Business has been sweet for the four major companies that dominate Vietnam’s soft drinks market, but they pay a relative pittance in taxes.
The big 4 in Vietnam’s sweetened beverage market are: Coca-cola Vietnam, an arm of American Coca-cola, Suntory Pepsico, a fully foreign owned joint venture between U.S. PepsiCo Inc. and Japan’s Suntory Holdings Limited, URC Vietnam based in the Philippines, and Vietnamese firm Tan Hiep Phat.
High consumption in Vietnam has boosted revenues for these firms, Suntory Pepsico leading the way.
Truong Tuyet Mai, deputy director of the National Institute of Nutrition, said in June that Vietnamese people are forecast to consume over 5 billion liters of sweetened drinks in 2018, nine times more than in 2000, and the figure is estimated to reach 11 billion by 2025.
According to Vietnam Association of Liquor, Beer and Beverages, a Vietnamese person currently consume more than 23 liters of soft drinks per year and the figure will keep rising in the future.
To date, Vietnam has not imposed a special consumption tax on sweetened drinks, collecting just corporate income tax.
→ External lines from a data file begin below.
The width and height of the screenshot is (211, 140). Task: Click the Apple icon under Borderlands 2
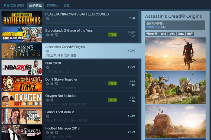click(52, 35)
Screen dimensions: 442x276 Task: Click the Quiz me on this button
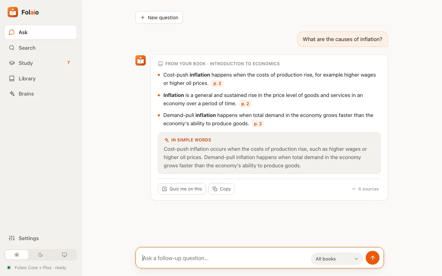pyautogui.click(x=182, y=189)
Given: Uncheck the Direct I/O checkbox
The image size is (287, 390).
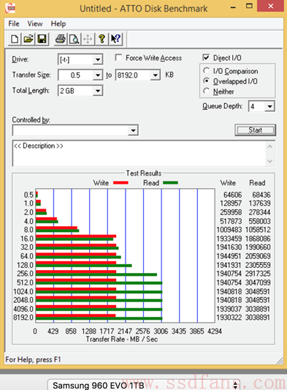Looking at the screenshot, I should (x=206, y=58).
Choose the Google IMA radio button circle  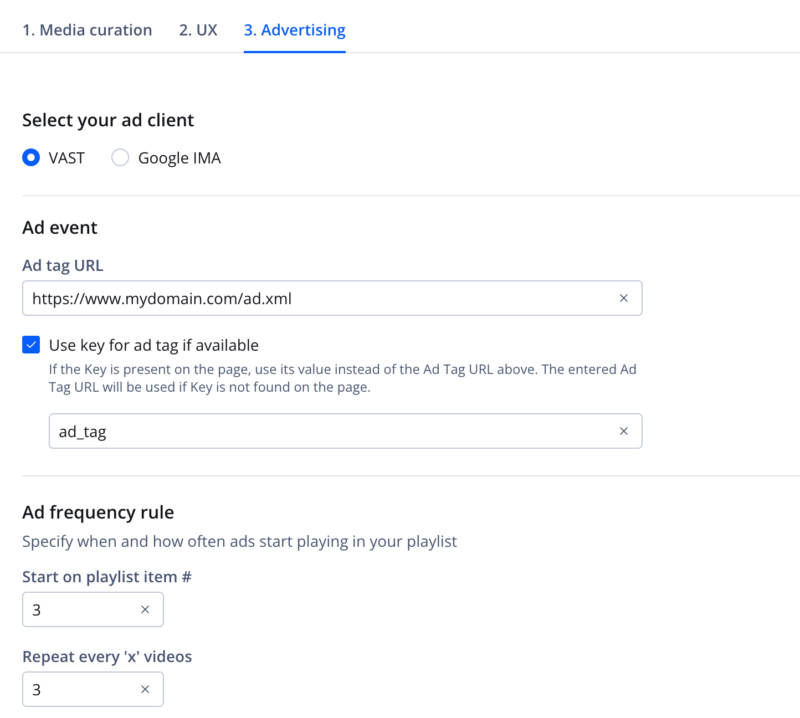coord(120,158)
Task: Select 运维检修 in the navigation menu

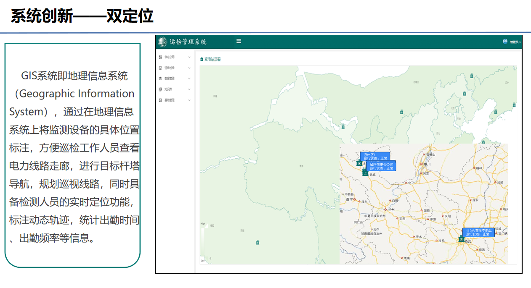Action: point(170,68)
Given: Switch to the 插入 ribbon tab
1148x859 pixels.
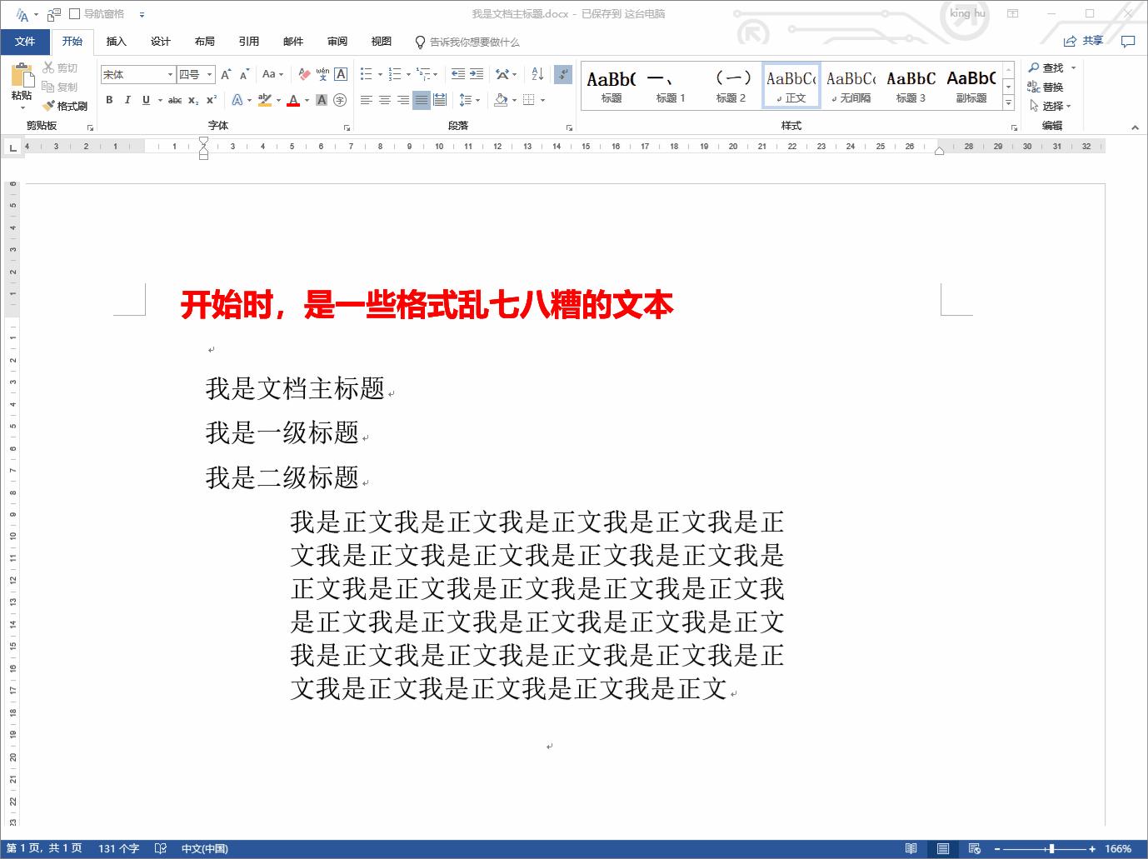Looking at the screenshot, I should [116, 41].
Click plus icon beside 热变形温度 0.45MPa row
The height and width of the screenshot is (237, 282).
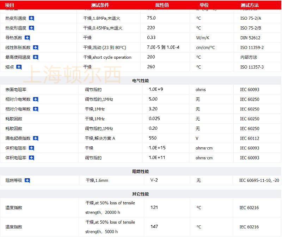(31, 28)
The tax paid by firms making the sweetened drinks has, therefore, been quite modest, compared to their revenues.
Economist Vu Dinh Anh told VnExpress International via phone on Friday that "there might be two reasons for the low income of these companies: one is transfer pricing and the other is the high expenditure on advertisement."
As for advertisement, it is easy to understand that those companies have to spend a big sum each year on all media channels for their products, Anh said.
Vietnam used to put a cap on the spending for advertisement but that policy is no longer applied, said Anh.
Those two reasons might result in the low income and lead to the low corporate income tax payment, he added.
The Ministry of Finance has proposed a 10 percent special consumption tax on different type of beverages, including sweetened drinks.
If passed, the proposal will go into effect in 2019.